Saturday, November 28, 2020

She was different

Probably in her 20s; the image that remained in my head until the very end. (Long-ago photo by BobbaLew.)

—“What about your wife?” friends ask.
Every time I mention how pleasant it is to strike sparks with pretty ladies, “what about your wife?”
She was different,” I always say. “Raised by her mother to be a frump.”
And I think I did convince her she could be pretty. In her picture above, she’s pretty.
“You get rid of them batwings (glasses), and let your hair grow, and you’ll look a lot prettier.”
Her mother was aghast. My wife switched to contacts, and away from tightly-curled permanents.
Maybe not gorgeous, but no longer a frump.
Her prettiness faded with age, but the marbles remained = I could talk to her, and she understood everything I said almost immediately.
If she didn’t, she wanted me to explain, i.e. she didn’t push me off. I might say something that turned on a lightbulb in her head.
I think of two other girls similar to my wife; that is, they wanted to hear whatever I said.
Neither girl was as well-suited for me as the one I married.
My bereavement-counselor tells me I’m lucky to have found a wife who could accept someone as messed up as I was, and probably still am.
“Similar childhoods,” I always say. With her it was her mother, but with me it was both parents, although mainly my father.
“I don’t wanna look like my mother!” she’d wail as she got older.
“Ya haven’t growled at me yet,” I’d say. (When I first met her mother, she actually growled at me: “what in the world does she ever see in him?” Then “look what the cat dragged in!”)
I think all our parents were upset they couldn’t determine our marriage partners. My mother had the perfect wife picked out for me who I couldn’t stand, plus her mother had the perfect husband picked out who she also couldn’t stand.
That guy dated her once in college, and scared her to death demonstrating the 100-mph potential of his ’57 Chevy.
So why are all my recent encounters with pretty ladies so thrilling? We laugh, and smile at each other, and talk, talk, talk, and talk some more, and they light up the woods with their smile.
But I’ve yet to meet a pretty lady comparable to, or who could replace, my wife.
So I been thinkin’, despite being told at the Mighty Mezz that thinkin’ was dangerous. Recently a friend who was mad-as-Hell at me told me she was thinking, so I suggested we call the fire department.
Every one of those pretty ladies I struck sparks with counters my childhood.
NO PRETTY LADY WILL SMILE AT/TALK TO/ASSOCIATE WITH OR HANG OUT WITH YOU!”
And Yrs Trly has gotten so he can charm a pretty lady into striking sparks. I used to be scared, but now I’m so used to doing it, and I’m having so much success, I probably do it more than I should.
Some of my best friends are female: we smile and talk and laugh, and thereby make each other feel good. Men are less likely; they’re always pullin’ that macho crap on ya.
These recent friendships with pretty ladies are extremely pleasant, but only because they’re countering my childhood.

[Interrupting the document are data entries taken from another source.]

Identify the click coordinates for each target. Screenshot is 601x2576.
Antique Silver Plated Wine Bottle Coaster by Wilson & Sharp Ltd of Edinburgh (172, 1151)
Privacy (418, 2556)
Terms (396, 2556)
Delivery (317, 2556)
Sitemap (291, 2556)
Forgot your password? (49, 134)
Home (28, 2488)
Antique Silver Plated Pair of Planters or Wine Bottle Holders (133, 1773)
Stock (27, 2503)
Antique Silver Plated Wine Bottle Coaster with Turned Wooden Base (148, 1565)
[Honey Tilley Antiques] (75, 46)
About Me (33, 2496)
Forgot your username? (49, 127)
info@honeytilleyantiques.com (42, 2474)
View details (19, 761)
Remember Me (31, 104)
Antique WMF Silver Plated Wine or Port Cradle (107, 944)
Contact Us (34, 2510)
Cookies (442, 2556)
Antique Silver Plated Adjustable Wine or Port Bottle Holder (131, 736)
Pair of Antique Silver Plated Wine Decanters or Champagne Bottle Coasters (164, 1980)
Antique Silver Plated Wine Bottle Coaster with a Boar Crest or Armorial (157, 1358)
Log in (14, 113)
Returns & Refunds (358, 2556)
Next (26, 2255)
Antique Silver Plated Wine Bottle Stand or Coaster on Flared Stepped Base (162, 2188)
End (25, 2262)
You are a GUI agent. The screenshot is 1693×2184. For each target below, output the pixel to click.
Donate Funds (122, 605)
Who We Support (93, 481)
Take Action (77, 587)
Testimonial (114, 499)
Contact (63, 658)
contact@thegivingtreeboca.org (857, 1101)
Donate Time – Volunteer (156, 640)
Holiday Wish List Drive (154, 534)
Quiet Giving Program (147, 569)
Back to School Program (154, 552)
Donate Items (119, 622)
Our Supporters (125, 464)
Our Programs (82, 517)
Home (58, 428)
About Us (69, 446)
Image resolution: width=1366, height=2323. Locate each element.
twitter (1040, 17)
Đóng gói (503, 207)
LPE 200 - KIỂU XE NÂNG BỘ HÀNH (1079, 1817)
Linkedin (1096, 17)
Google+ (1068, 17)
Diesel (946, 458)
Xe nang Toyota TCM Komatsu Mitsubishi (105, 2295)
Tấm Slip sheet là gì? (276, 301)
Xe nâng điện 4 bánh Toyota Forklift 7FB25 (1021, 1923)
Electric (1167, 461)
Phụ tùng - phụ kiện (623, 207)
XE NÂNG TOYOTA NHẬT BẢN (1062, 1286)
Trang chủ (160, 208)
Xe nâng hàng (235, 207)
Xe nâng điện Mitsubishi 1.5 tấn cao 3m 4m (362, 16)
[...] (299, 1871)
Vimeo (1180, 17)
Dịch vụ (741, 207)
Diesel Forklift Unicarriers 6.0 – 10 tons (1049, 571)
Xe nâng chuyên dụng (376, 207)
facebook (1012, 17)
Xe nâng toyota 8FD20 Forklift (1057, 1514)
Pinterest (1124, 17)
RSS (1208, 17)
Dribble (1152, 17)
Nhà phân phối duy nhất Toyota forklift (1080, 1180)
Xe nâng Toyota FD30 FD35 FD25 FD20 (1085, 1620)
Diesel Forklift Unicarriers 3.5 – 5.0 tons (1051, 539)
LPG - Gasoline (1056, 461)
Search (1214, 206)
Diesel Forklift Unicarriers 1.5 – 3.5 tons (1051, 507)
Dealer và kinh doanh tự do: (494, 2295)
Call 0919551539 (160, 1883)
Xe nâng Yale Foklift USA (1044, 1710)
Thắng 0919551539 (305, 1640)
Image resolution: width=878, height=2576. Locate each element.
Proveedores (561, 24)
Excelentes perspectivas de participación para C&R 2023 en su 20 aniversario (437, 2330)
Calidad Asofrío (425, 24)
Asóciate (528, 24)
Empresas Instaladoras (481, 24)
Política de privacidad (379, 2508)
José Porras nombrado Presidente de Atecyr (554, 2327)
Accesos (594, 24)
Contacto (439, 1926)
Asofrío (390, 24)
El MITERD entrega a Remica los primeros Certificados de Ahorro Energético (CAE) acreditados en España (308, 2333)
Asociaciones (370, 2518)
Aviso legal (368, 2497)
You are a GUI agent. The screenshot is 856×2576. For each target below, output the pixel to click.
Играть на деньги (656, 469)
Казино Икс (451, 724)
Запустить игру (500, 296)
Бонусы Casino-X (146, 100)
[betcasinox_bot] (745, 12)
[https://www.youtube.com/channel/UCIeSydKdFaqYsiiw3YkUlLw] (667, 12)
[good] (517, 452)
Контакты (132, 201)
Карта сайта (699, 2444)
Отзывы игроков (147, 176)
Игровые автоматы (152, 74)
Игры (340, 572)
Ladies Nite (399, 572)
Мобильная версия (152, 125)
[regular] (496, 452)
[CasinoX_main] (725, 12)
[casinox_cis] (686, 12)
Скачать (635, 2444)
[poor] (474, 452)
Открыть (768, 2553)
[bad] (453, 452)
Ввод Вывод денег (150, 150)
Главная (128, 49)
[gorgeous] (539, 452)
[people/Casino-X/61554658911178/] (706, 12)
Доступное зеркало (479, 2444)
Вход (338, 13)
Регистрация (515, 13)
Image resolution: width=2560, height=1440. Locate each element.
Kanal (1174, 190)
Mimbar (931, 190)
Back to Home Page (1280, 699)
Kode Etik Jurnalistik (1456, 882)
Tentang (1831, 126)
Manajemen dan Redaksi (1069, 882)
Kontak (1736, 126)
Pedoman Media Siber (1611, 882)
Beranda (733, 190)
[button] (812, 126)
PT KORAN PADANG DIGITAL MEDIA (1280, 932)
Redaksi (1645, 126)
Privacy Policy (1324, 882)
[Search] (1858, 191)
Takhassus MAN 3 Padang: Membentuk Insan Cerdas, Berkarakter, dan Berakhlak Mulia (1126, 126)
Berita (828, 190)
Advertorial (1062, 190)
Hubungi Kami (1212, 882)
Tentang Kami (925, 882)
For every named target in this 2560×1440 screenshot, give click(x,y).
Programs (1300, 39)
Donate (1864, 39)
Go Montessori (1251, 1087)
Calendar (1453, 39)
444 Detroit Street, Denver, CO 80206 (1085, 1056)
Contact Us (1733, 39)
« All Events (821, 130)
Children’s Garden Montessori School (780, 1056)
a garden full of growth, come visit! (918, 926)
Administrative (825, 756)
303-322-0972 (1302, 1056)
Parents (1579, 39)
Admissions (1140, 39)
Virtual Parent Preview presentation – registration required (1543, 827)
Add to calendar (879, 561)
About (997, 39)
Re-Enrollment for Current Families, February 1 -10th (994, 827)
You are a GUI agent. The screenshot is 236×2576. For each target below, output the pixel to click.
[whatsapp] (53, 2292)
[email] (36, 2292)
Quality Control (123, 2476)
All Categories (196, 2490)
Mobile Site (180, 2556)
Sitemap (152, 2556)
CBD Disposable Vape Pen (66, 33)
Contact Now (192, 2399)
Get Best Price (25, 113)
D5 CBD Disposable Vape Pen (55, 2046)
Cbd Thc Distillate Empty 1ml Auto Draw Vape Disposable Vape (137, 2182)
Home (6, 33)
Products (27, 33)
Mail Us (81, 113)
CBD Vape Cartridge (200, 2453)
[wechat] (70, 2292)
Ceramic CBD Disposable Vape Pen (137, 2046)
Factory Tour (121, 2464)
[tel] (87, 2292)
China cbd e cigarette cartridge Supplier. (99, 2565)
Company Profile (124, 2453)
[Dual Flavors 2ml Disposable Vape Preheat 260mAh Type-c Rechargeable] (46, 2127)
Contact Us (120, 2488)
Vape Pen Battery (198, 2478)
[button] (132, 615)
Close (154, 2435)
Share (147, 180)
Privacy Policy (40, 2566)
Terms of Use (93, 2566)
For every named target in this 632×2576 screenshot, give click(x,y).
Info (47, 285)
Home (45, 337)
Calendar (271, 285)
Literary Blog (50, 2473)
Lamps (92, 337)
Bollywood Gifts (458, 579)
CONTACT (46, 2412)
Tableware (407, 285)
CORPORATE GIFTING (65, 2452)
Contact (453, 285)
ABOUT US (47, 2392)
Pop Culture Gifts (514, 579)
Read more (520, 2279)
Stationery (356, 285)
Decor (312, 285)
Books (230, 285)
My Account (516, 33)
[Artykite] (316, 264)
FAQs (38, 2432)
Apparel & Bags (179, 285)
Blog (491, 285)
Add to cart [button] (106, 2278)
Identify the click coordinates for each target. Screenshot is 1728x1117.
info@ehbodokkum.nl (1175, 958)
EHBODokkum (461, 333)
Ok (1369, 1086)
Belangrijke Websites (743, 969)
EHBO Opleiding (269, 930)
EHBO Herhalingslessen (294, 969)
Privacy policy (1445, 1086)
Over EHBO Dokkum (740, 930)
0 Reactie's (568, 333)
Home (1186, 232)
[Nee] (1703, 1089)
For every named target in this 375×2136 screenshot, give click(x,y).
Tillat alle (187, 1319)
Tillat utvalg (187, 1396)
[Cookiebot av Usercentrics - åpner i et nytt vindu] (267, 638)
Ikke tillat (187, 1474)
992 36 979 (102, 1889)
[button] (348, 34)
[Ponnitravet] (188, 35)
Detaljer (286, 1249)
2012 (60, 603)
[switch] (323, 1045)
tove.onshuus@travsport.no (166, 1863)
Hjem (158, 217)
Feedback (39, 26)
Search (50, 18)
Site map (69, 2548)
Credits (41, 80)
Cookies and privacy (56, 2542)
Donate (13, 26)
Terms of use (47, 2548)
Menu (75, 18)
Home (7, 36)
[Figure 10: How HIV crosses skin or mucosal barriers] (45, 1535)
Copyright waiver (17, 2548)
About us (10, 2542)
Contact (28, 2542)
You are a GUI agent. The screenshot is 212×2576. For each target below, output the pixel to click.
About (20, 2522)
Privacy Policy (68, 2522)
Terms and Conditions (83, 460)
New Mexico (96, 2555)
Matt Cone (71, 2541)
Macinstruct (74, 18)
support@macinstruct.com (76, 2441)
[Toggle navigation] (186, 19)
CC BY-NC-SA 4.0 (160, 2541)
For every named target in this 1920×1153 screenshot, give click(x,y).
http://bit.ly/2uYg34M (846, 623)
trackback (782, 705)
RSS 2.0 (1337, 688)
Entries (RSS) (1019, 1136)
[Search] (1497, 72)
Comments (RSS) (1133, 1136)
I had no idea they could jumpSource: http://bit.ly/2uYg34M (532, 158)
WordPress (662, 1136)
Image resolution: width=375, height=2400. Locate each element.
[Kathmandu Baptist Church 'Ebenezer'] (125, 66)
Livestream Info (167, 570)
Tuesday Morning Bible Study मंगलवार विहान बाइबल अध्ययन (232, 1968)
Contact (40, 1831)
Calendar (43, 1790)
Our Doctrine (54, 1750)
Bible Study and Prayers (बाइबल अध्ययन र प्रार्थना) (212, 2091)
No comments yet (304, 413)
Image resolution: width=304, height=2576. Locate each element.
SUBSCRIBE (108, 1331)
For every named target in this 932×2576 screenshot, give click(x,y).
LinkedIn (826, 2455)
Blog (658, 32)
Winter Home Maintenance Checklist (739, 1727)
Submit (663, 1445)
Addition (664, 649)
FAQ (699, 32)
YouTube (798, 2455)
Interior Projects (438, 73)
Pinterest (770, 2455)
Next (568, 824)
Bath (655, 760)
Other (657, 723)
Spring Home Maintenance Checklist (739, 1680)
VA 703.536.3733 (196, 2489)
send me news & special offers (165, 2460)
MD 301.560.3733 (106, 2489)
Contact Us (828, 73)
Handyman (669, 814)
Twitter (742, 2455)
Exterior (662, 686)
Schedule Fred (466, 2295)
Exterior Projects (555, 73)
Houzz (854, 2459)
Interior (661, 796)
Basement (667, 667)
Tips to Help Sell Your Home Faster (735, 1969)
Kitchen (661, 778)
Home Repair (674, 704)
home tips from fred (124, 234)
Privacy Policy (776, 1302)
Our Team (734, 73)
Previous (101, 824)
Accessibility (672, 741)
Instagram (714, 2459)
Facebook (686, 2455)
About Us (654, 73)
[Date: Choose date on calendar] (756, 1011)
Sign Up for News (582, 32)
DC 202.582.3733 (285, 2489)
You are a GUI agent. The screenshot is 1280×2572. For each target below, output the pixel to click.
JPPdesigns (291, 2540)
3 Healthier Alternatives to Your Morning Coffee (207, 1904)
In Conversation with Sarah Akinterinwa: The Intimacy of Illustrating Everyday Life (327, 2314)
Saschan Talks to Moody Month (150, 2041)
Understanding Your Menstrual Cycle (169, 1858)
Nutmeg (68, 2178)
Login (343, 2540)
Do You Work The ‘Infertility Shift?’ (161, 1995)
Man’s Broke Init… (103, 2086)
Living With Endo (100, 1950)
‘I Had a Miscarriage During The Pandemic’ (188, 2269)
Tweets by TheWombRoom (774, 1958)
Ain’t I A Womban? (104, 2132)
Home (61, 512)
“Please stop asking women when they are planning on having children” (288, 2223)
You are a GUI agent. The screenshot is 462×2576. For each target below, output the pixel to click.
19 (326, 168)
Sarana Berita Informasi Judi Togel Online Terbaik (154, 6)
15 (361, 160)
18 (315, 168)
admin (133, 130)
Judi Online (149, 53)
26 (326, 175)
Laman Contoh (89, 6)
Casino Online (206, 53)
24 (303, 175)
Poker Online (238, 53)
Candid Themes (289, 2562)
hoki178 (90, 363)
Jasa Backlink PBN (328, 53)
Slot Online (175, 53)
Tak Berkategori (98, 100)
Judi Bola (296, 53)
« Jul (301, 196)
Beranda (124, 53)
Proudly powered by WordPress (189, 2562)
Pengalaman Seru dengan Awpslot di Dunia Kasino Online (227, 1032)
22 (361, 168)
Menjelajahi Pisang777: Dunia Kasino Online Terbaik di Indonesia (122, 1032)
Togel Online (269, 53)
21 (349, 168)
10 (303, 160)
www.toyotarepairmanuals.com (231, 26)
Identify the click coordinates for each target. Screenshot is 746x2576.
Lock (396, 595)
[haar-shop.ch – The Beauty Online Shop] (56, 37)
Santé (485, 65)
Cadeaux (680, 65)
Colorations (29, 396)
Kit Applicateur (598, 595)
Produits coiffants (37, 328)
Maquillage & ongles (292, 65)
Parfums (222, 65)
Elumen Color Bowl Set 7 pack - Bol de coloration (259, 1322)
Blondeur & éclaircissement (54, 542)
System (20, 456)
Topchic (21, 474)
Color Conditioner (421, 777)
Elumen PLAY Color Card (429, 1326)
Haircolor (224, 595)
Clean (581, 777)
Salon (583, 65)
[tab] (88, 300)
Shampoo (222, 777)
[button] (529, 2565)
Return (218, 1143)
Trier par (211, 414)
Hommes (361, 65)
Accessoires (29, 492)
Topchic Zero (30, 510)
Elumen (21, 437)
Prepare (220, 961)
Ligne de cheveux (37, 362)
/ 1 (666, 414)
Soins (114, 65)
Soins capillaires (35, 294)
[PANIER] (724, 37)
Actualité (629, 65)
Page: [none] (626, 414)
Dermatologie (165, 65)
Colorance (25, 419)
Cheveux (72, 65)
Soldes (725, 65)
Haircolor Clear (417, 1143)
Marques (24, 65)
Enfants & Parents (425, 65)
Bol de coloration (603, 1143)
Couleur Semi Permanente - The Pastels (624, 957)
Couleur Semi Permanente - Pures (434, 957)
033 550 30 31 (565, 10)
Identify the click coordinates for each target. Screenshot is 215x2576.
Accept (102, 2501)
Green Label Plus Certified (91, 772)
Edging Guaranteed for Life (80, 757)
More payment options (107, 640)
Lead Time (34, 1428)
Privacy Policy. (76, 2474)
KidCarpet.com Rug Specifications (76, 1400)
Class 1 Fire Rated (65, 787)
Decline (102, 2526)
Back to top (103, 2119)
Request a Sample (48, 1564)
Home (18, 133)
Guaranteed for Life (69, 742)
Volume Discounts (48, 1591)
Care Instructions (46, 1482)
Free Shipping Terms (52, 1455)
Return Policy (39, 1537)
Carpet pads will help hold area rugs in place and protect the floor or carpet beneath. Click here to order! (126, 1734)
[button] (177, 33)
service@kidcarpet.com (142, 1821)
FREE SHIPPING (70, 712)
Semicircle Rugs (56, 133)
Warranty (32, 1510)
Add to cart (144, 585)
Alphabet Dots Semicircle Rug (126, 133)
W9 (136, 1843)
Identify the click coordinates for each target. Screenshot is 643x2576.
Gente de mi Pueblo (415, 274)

• My beloved wife of 44&1/2 years died of cancer April 17th, 2012. I still miss her. BEST friend I ever had, and after my childhood I needed one. She actually liked me.
• The “Mighty Mezz” is the Canandaigua Daily-Messenger newspaper, from where I retired 15 years ago. BEST job I ever had. I was employed there almost 10 years — over 11 if you count my time as a post-stroke unpaid intern. (I had a heart-defect caused stroke October 26th, 1993, from which I recovered fairly well. That defect was repaired.)